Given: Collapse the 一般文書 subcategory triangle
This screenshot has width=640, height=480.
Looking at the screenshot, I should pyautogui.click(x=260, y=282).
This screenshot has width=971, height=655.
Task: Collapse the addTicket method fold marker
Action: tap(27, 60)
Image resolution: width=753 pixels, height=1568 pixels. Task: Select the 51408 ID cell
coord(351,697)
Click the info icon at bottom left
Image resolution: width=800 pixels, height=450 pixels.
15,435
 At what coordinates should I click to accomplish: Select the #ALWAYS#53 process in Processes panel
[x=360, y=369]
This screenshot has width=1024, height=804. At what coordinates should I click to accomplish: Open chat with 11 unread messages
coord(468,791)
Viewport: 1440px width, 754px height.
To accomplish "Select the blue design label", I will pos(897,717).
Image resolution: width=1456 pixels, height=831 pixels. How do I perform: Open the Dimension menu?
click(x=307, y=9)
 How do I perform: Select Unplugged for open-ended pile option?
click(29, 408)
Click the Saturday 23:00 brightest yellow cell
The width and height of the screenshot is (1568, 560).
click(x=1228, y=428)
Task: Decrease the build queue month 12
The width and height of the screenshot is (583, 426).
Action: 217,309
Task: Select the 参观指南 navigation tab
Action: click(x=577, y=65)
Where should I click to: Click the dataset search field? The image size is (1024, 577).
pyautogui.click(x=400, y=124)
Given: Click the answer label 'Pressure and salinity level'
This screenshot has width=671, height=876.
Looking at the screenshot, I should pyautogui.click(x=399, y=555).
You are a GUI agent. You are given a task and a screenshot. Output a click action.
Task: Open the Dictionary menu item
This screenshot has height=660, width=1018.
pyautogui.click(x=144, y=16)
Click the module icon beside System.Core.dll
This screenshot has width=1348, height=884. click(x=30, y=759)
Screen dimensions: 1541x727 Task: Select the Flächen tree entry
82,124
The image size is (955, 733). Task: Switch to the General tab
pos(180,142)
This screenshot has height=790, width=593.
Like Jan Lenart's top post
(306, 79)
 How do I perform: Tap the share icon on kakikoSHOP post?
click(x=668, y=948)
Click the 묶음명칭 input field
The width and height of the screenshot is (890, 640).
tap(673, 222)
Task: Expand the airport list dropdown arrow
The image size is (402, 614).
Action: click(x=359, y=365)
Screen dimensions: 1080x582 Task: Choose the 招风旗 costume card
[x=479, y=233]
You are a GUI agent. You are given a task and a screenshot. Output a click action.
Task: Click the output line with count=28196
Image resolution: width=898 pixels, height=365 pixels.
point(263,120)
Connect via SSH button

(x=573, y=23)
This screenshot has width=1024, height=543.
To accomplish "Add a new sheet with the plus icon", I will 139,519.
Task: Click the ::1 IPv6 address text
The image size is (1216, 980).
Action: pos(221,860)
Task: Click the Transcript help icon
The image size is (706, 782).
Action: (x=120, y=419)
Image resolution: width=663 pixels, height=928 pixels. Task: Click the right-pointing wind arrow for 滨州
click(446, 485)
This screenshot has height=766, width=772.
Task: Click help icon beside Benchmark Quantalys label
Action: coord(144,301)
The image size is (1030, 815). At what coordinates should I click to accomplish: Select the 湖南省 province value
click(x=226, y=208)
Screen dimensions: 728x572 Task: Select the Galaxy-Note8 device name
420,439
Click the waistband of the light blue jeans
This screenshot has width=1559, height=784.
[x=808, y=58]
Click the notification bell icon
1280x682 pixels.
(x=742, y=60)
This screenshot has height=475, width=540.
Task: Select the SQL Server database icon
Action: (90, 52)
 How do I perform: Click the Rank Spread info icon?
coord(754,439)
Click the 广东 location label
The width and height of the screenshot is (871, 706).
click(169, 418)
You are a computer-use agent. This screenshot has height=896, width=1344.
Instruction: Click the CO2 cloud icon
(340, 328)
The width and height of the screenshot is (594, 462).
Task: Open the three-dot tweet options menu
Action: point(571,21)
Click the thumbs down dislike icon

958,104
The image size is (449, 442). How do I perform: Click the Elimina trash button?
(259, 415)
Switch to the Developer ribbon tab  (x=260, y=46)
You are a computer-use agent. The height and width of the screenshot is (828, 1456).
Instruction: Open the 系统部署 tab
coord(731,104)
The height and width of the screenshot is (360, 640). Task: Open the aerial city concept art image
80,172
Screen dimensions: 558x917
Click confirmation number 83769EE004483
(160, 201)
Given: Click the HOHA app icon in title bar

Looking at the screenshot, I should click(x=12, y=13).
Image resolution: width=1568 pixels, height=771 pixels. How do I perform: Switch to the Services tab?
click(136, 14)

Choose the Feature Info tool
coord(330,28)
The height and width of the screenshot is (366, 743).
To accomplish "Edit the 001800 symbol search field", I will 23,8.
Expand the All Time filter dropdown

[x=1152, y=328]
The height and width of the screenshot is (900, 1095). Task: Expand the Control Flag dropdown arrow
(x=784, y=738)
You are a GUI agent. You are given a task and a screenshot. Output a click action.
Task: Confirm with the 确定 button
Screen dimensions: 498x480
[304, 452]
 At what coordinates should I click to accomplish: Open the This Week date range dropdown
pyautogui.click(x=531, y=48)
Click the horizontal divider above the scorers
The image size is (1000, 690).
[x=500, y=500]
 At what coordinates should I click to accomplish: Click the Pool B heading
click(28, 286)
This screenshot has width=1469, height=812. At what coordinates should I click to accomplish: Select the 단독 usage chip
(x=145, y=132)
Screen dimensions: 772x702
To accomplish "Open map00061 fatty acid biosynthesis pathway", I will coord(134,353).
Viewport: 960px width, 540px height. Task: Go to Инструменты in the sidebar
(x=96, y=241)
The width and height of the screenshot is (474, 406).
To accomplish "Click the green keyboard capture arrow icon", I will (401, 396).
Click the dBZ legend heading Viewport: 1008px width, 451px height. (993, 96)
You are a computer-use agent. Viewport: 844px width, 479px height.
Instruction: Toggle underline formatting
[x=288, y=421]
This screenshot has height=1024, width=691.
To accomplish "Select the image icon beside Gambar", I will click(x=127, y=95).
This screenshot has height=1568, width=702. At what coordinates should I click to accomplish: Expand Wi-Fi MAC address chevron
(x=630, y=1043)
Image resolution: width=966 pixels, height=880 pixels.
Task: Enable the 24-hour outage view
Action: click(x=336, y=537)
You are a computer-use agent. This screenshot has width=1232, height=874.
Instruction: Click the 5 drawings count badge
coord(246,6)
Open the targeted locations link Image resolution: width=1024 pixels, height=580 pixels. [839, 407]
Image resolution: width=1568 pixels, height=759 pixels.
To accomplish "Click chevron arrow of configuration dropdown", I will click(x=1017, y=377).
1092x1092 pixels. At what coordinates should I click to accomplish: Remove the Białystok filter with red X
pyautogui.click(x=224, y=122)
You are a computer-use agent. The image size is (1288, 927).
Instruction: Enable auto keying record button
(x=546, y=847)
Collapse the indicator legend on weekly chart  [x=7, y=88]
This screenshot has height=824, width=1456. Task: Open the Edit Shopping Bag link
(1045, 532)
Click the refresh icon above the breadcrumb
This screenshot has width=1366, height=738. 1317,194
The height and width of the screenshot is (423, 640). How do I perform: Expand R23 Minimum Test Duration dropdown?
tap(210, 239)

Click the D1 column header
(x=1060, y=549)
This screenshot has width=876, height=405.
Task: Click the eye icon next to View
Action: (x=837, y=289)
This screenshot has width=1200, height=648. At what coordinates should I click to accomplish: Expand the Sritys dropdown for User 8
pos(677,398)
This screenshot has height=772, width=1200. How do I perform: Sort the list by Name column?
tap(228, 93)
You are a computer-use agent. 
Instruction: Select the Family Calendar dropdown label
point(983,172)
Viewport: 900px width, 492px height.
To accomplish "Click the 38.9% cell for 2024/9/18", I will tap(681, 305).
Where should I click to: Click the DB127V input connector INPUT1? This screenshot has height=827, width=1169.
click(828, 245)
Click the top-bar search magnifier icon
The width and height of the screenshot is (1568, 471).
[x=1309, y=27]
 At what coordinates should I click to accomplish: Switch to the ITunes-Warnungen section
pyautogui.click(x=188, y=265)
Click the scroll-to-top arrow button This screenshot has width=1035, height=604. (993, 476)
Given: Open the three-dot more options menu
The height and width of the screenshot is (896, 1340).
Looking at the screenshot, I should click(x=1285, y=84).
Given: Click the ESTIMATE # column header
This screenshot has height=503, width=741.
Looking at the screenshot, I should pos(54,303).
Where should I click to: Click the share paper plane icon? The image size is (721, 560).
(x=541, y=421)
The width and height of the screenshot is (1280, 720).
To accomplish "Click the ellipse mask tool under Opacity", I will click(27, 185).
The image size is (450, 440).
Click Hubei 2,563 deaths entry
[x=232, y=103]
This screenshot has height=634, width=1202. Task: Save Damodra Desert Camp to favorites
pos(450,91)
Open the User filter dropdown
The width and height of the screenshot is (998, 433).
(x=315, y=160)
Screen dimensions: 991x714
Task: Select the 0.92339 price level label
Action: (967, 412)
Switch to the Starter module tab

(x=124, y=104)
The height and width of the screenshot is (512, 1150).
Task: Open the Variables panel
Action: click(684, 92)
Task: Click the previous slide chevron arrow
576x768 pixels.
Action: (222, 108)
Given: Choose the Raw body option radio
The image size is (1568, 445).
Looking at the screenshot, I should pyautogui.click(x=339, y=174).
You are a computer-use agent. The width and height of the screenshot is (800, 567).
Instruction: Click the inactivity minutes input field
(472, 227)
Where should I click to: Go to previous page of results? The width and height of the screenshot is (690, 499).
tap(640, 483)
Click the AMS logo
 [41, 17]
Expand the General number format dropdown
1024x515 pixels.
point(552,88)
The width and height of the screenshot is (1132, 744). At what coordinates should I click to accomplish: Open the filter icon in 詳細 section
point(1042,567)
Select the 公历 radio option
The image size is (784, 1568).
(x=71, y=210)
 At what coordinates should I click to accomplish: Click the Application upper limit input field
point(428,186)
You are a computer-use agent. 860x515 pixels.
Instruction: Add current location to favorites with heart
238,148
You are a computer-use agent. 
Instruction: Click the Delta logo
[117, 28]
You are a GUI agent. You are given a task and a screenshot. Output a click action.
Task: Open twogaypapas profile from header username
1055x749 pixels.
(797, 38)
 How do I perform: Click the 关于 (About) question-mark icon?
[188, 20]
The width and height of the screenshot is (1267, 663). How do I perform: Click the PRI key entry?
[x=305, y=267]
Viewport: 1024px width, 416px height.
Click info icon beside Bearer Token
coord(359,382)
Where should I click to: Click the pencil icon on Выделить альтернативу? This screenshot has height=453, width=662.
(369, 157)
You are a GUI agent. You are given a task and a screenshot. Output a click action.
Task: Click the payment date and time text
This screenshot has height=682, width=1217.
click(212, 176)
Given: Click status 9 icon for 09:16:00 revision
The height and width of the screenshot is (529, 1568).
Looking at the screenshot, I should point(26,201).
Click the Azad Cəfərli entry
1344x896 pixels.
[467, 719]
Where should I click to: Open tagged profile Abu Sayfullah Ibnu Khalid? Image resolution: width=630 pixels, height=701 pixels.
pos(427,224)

————————

TASK OBJECTIVE
Above are the records. Identify each line that contains the word "legend".

TASK ANSWER
Click the dBZ legend heading Viewport: 1008px width, 451px height. (993, 96)
Collapse the indicator legend on weekly chart  [x=7, y=88]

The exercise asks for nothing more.